Susan Aaron, Monster Learning Coach

The percentage of women in law enforcement is hovering under 15 percent, according to the National Center for Women & Policing, and it’s not increasing. Here’s straight talk from current and former female police officers as to why we’d all be better off if that percentage rose, what’s been holding the numbers down and which women are needed to fill the gap.

Why More Female Officers Benefit Everyone

Research and history have disproved the notion that women aren’t suited for law enforcement. National Center for Women & Policing data shows female police officers traditionally employ a style of conflict resolution that puts communication before physical confrontation — a notable finding as law enforcement agencies come under fire for excessive force.

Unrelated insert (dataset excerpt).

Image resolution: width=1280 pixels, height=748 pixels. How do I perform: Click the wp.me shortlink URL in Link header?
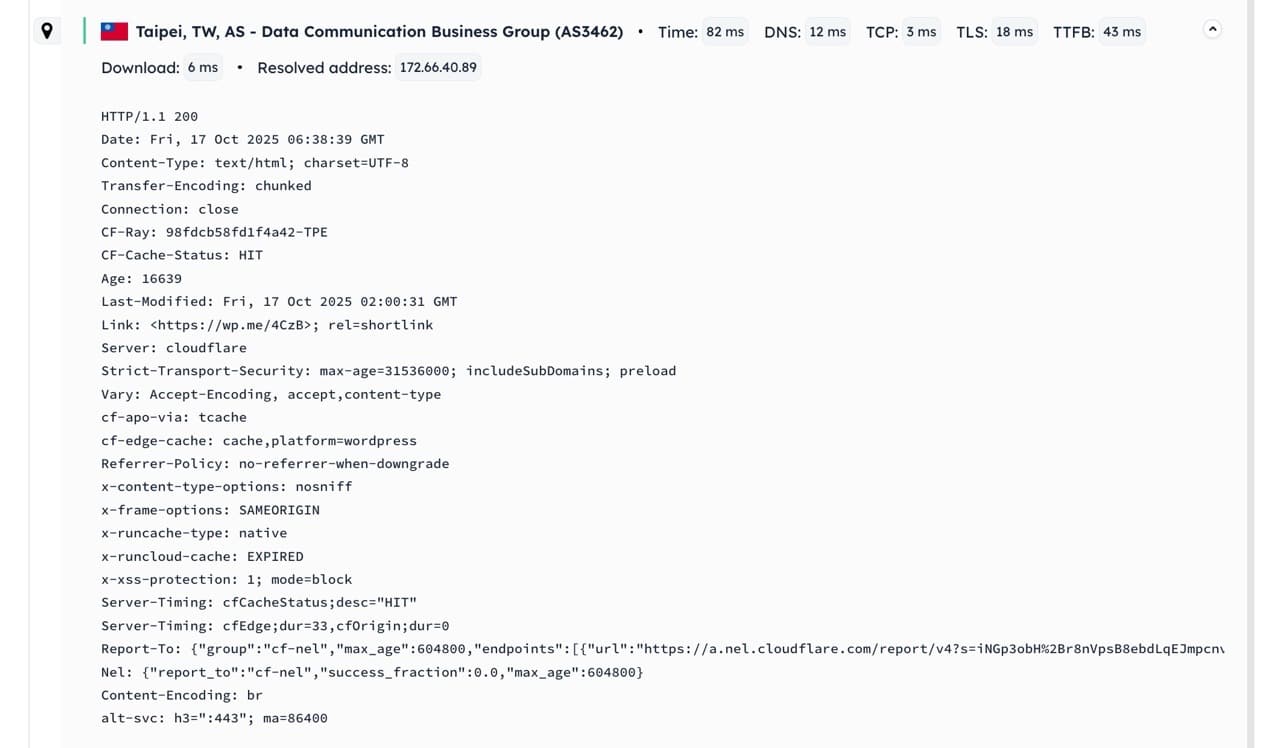click(234, 325)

Female officers also reduce the risk of accusations of impropriety by their male coworkers when they search female suspects and prisoners, according to a study by the National Center for Women & Policing.

In a similar vein, female officers are particularly effective in situations involving other women. Susan Cormier, a veteran patrolwoman for the Pawtucket Police Department in Rhode Island, is regularly called outside her district on cases of sexual assault or child molestation, "because people open up more to the sensitivity of a female officer," she says.

The Perception Problem

Although women in law enforcement must meet the same physical, academic and psychological standards as men, stereotyped expectations of behavior still exist. "No matter how often a woman proves herself in the job, she’s got to do it over and over again," says Diane Skoog, executive director of the National Association of Women Law Enforcement Executives (NAWLEE) and former chief of police for the Carver Police Department in Massachusetts. "Once a guy does it, he’s set."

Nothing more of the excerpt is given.